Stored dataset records
:::

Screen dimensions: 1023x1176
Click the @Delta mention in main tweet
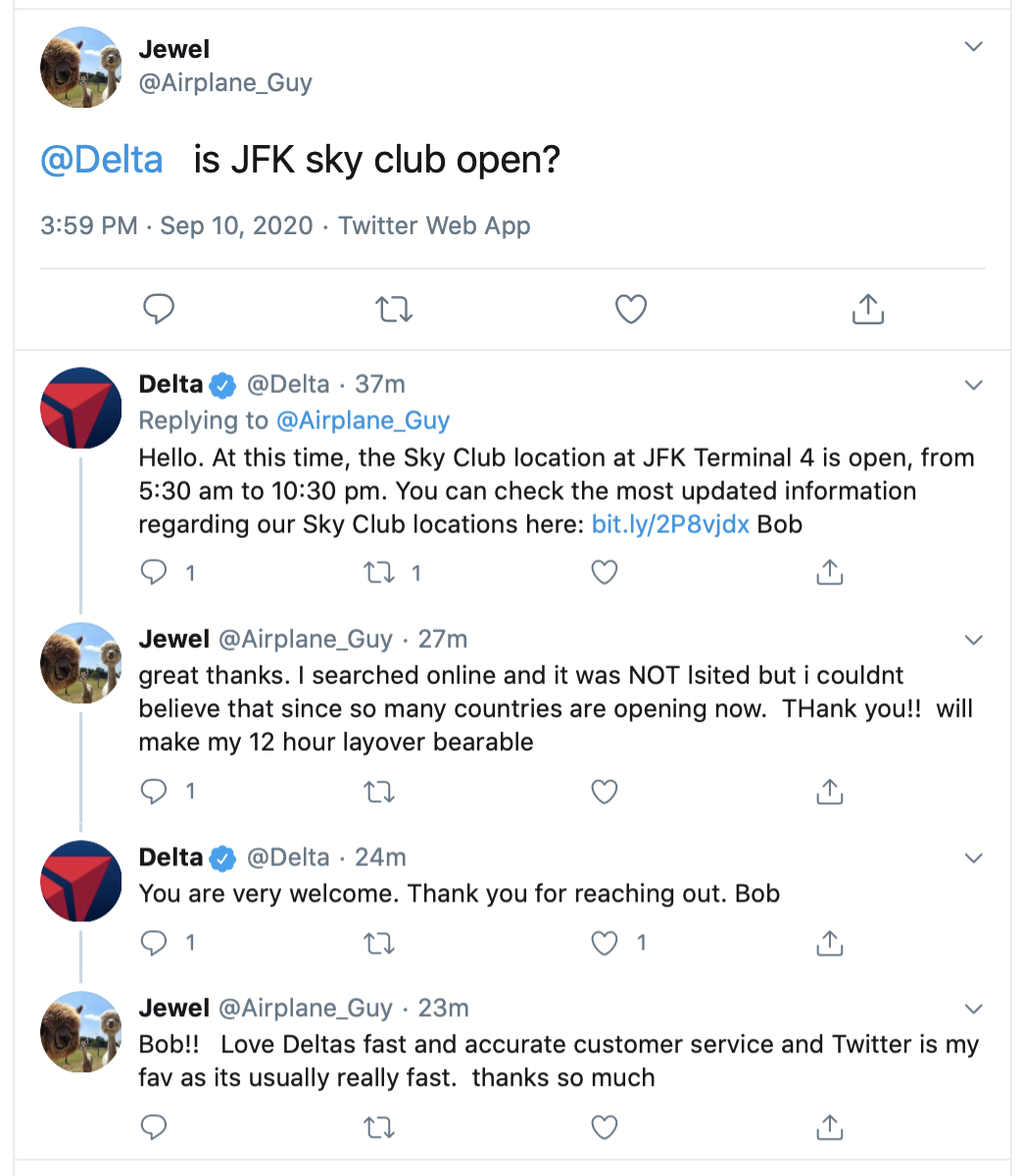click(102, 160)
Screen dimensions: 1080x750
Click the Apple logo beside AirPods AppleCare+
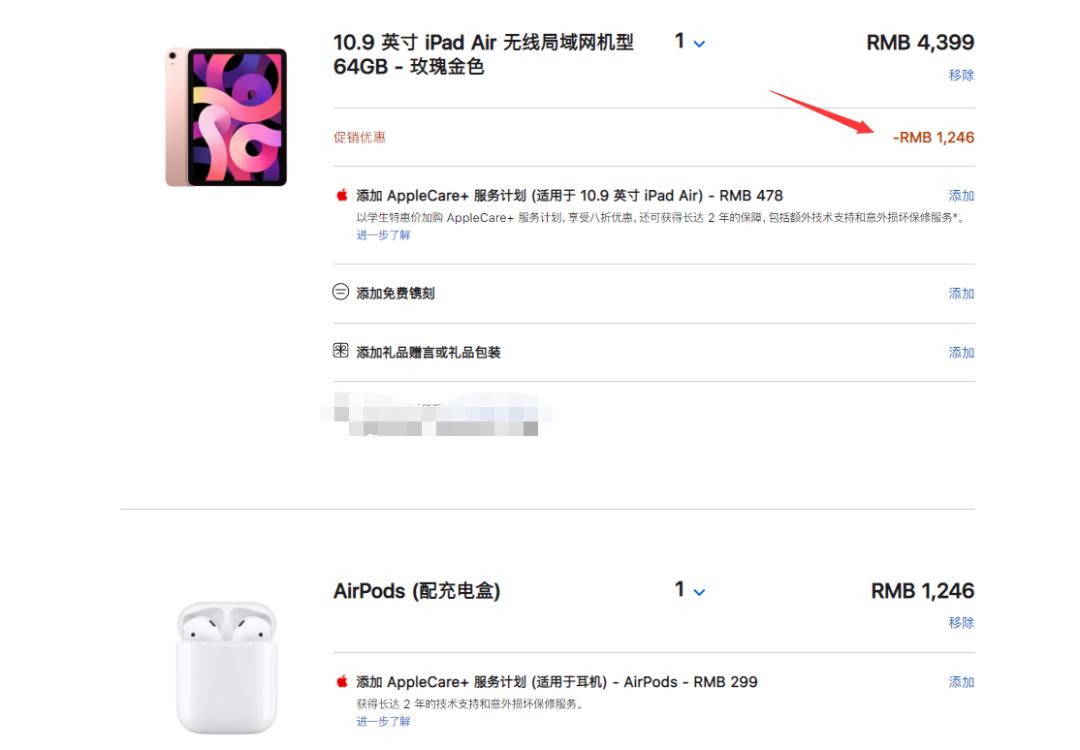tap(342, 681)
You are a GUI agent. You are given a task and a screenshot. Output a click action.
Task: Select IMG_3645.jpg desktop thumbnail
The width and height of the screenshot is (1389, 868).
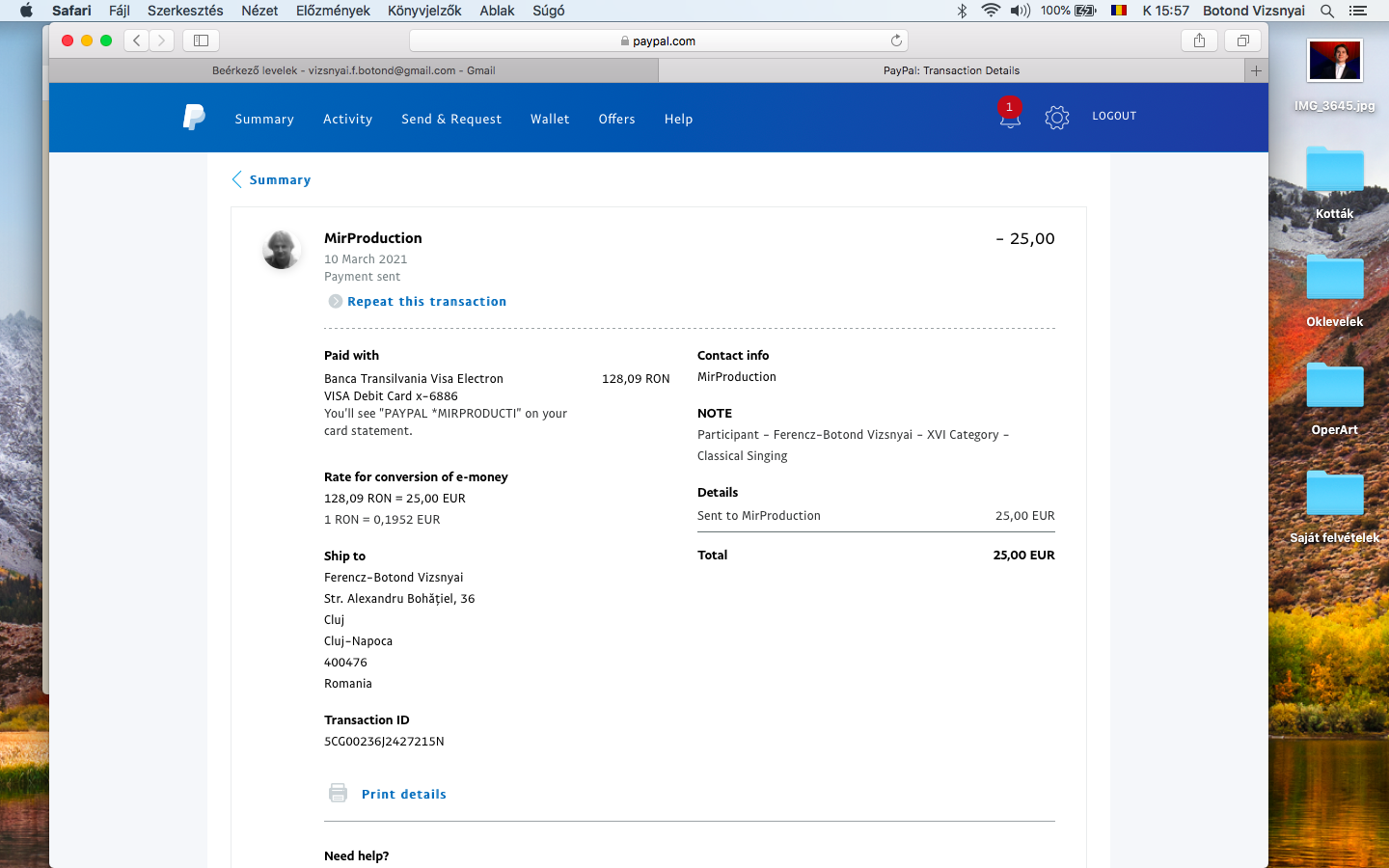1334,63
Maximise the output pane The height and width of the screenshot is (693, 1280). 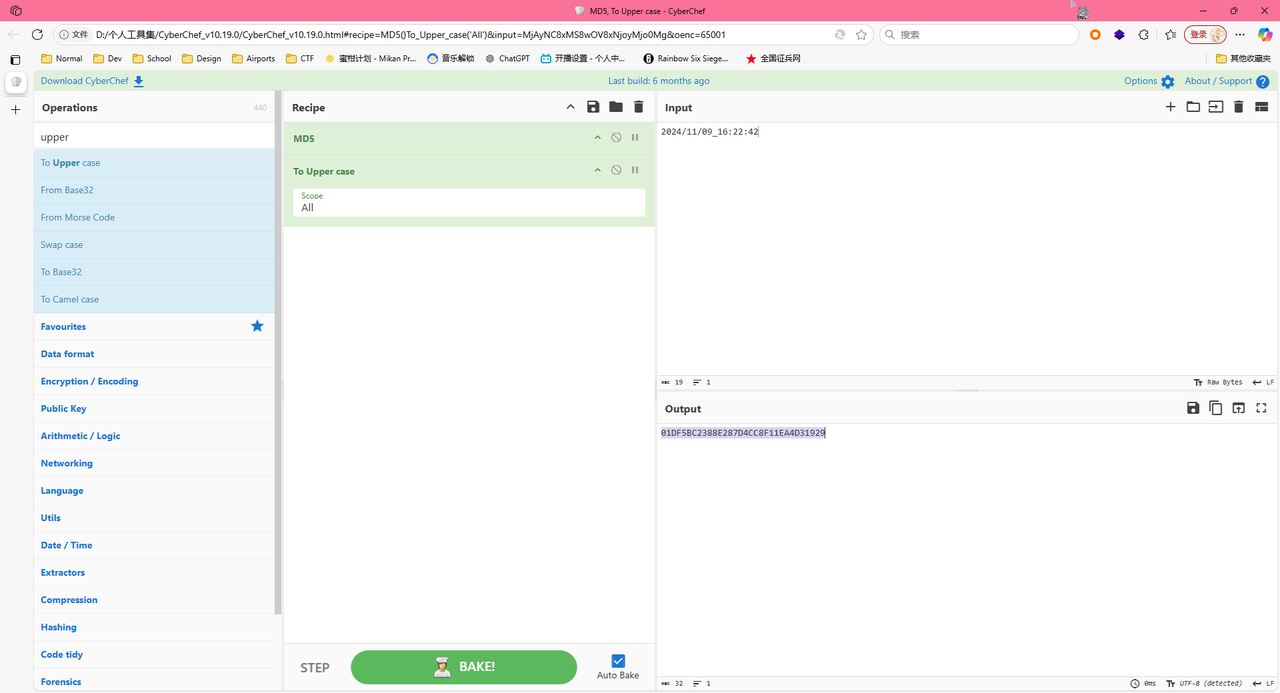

:::

> [Aim]:
Please turn the records, from the line containing "Screen dimensions: 1080x750" through the end of the records inclusive, into a JSON list of strings with one string per line and blank lines omitted. Leave the pictures out of the answer.

> [Answer to this exercise]:
[
  "Screen dimensions: 1080x750",
  "Click the Apple logo beside AirPods AppleCare+",
  "tap(342, 681)",
  "You are a GUI agent. You are given a task and a screenshot. Output a click action.",
  "Task: Select IMG_3645.jpg desktop thumbnail",
  "The width and height of the screenshot is (1389, 868).",
  "1334,63",
  "Maximise the output pane The height and width of the screenshot is (693, 1280). "
]